Dataset entries
======

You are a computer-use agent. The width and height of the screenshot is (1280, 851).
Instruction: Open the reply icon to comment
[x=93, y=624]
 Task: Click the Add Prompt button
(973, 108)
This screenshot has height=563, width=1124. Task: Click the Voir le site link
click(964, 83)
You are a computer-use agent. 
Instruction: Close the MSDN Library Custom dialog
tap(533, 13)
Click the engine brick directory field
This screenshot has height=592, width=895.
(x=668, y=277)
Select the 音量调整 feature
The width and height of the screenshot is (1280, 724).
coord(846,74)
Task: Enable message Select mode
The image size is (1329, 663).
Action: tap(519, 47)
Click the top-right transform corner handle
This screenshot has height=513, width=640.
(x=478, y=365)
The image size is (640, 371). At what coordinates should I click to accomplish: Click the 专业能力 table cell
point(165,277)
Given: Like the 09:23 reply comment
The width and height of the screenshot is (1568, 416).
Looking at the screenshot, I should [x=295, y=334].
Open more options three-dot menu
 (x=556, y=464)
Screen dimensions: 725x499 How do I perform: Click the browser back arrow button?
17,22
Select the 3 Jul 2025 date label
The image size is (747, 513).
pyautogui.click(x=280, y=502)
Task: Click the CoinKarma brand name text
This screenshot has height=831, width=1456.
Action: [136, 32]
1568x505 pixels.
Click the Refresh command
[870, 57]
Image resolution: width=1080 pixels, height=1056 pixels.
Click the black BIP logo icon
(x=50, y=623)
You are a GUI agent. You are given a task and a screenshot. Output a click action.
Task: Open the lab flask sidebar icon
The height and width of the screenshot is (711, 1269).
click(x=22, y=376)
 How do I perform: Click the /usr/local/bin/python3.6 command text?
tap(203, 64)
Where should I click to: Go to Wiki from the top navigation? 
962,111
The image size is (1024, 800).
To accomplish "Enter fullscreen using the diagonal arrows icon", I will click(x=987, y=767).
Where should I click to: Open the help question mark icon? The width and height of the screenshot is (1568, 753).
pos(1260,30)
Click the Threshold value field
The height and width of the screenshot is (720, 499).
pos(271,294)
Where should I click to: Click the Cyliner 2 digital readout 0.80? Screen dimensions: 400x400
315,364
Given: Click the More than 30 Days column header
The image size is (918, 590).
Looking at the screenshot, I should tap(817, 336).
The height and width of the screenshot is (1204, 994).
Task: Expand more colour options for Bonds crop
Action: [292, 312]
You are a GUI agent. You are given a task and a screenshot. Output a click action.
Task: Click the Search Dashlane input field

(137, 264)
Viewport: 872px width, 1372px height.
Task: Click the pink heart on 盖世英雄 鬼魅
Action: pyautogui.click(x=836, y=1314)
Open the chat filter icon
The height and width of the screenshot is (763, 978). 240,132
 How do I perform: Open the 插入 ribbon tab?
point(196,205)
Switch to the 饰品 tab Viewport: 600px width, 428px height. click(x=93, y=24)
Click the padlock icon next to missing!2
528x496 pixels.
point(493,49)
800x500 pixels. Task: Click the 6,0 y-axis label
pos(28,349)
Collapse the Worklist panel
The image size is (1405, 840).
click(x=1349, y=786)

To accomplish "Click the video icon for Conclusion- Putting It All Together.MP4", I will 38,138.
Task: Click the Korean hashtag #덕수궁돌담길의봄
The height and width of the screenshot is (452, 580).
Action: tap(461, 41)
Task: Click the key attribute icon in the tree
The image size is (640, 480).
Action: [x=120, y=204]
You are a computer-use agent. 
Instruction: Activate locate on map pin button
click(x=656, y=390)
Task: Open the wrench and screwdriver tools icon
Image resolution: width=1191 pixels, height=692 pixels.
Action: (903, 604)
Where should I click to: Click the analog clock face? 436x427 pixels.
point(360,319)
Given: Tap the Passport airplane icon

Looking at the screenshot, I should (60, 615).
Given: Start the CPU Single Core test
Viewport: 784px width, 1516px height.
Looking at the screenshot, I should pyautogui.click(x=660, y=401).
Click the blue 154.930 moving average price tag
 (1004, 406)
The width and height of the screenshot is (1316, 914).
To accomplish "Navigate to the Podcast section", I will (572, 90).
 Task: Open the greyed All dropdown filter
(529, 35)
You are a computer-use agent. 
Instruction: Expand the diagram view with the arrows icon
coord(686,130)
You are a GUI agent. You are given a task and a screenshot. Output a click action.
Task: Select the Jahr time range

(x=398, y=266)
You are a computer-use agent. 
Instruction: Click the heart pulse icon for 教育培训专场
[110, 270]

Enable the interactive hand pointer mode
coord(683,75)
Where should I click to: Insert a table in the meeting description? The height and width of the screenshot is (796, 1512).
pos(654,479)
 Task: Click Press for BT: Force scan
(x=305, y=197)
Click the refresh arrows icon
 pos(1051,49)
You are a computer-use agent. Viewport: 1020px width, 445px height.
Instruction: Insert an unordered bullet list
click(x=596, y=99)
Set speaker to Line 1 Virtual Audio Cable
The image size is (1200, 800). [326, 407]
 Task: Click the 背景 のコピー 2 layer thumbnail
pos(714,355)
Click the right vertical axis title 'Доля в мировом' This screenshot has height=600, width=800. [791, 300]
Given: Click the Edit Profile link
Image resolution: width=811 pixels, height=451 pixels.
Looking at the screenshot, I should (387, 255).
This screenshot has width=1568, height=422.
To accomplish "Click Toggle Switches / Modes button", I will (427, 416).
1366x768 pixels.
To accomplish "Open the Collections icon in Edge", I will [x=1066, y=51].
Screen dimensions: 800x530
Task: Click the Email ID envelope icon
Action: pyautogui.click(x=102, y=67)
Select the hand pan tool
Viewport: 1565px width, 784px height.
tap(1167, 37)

======

Make an exact transcription of the entries above.

**FINISHED EXERCISE:**
You are a computer-use agent. The width and height of the screenshot is (1280, 851).
Instruction: Open the reply icon to comment
[x=93, y=624]
 Task: Click the Add Prompt button
(973, 108)
This screenshot has height=563, width=1124. Task: Click the Voir le site link
click(964, 83)
You are a computer-use agent. 
Instruction: Close the MSDN Library Custom dialog
tap(533, 13)
Click the engine brick directory field
This screenshot has height=592, width=895.
(x=668, y=277)
Select the 音量调整 feature
The width and height of the screenshot is (1280, 724).
coord(846,74)
Task: Enable message Select mode
The image size is (1329, 663).
Action: tap(519, 47)
Click the top-right transform corner handle
This screenshot has height=513, width=640.
(x=478, y=365)
The image size is (640, 371). At what coordinates should I click to accomplish: Click the 专业能力 table cell
point(165,277)
Given: Like the 09:23 reply comment
The width and height of the screenshot is (1568, 416).
Looking at the screenshot, I should [x=295, y=334].
Open more options three-dot menu
 (x=556, y=464)
Screen dimensions: 725x499 How do I perform: Click the browser back arrow button?
17,22
Select the 3 Jul 2025 date label
The image size is (747, 513).
pyautogui.click(x=280, y=502)
Task: Click the CoinKarma brand name text
This screenshot has height=831, width=1456.
Action: [136, 32]
1568x505 pixels.
Click the Refresh command
[870, 57]
Image resolution: width=1080 pixels, height=1056 pixels.
Click the black BIP logo icon
(x=50, y=623)
You are a GUI agent. You are given a task and a screenshot. Output a click action.
Task: Open the lab flask sidebar icon
The height and width of the screenshot is (711, 1269).
click(x=22, y=376)
 How do I perform: Click the /usr/local/bin/python3.6 command text?
tap(203, 64)
Where should I click to: Go to Wiki from the top navigation? 
962,111
The image size is (1024, 800).
To accomplish "Enter fullscreen using the diagonal arrows icon", I will click(x=987, y=767).
Where should I click to: Open the help question mark icon? The width and height of the screenshot is (1568, 753).
pos(1260,30)
Click the Threshold value field
The height and width of the screenshot is (720, 499).
pos(271,294)
Where should I click to: Click the Cyliner 2 digital readout 0.80? Screen dimensions: 400x400
315,364
Given: Click the More than 30 Days column header
The image size is (918, 590).
Looking at the screenshot, I should tap(817, 336).
The height and width of the screenshot is (1204, 994).
Task: Expand more colour options for Bonds crop
Action: [292, 312]
You are a GUI agent. You are given a task and a screenshot. Output a click action.
Task: Click the Search Dashlane input field

(137, 264)
Viewport: 872px width, 1372px height.
Task: Click the pink heart on 盖世英雄 鬼魅
Action: pyautogui.click(x=836, y=1314)
Open the chat filter icon
The height and width of the screenshot is (763, 978). 240,132
 How do I perform: Open the 插入 ribbon tab?
point(196,205)
Switch to the 饰品 tab Viewport: 600px width, 428px height. click(x=93, y=24)
Click the padlock icon next to missing!2
528x496 pixels.
point(493,49)
800x500 pixels. Task: Click the 6,0 y-axis label
pos(28,349)
Collapse the Worklist panel
The image size is (1405, 840).
click(x=1349, y=786)

To accomplish "Click the video icon for Conclusion- Putting It All Together.MP4", I will 38,138.
Task: Click the Korean hashtag #덕수궁돌담길의봄
The height and width of the screenshot is (452, 580).
Action: tap(461, 41)
Task: Click the key attribute icon in the tree
The image size is (640, 480).
Action: [x=120, y=204]
You are a computer-use agent. 
Instruction: Activate locate on map pin button
click(x=656, y=390)
Task: Open the wrench and screwdriver tools icon
Image resolution: width=1191 pixels, height=692 pixels.
Action: (903, 604)
Where should I click to: Click the analog clock face? 436x427 pixels.
point(360,319)
Given: Tap the Passport airplane icon

Looking at the screenshot, I should (60, 615).
Given: Start the CPU Single Core test
Viewport: 784px width, 1516px height.
Looking at the screenshot, I should pyautogui.click(x=660, y=401).
Click the blue 154.930 moving average price tag
 (1004, 406)
The width and height of the screenshot is (1316, 914).
To accomplish "Navigate to the Podcast section", I will (572, 90).
 Task: Open the greyed All dropdown filter
(529, 35)
You are a computer-use agent. 
Instruction: Expand the diagram view with the arrows icon
coord(686,130)
You are a GUI agent. You are given a task and a screenshot. Output a click action.
Task: Select the Jahr time range

(x=398, y=266)
You are a computer-use agent. 
Instruction: Click the heart pulse icon for 教育培训专场
[110, 270]

Enable the interactive hand pointer mode
coord(683,75)
Where should I click to: Insert a table in the meeting description? The height and width of the screenshot is (796, 1512).
pos(654,479)
 Task: Click Press for BT: Force scan
(x=305, y=197)
Click the refresh arrows icon
 pos(1051,49)
You are a computer-use agent. Viewport: 1020px width, 445px height.
Instruction: Insert an unordered bullet list
click(x=596, y=99)
Set speaker to Line 1 Virtual Audio Cable
The image size is (1200, 800). [326, 407]
 Task: Click the 背景 のコピー 2 layer thumbnail
pos(714,355)
Click the right vertical axis title 'Доля в мировом' This screenshot has height=600, width=800. [791, 300]
Given: Click the Edit Profile link
Image resolution: width=811 pixels, height=451 pixels.
Looking at the screenshot, I should (387, 255).
This screenshot has width=1568, height=422.
To accomplish "Click Toggle Switches / Modes button", I will (427, 416).
1366x768 pixels.
To accomplish "Open the Collections icon in Edge", I will [x=1066, y=51].
Screen dimensions: 800x530
Task: Click the Email ID envelope icon
Action: pyautogui.click(x=102, y=67)
Select the hand pan tool
Viewport: 1565px width, 784px height.
tap(1167, 37)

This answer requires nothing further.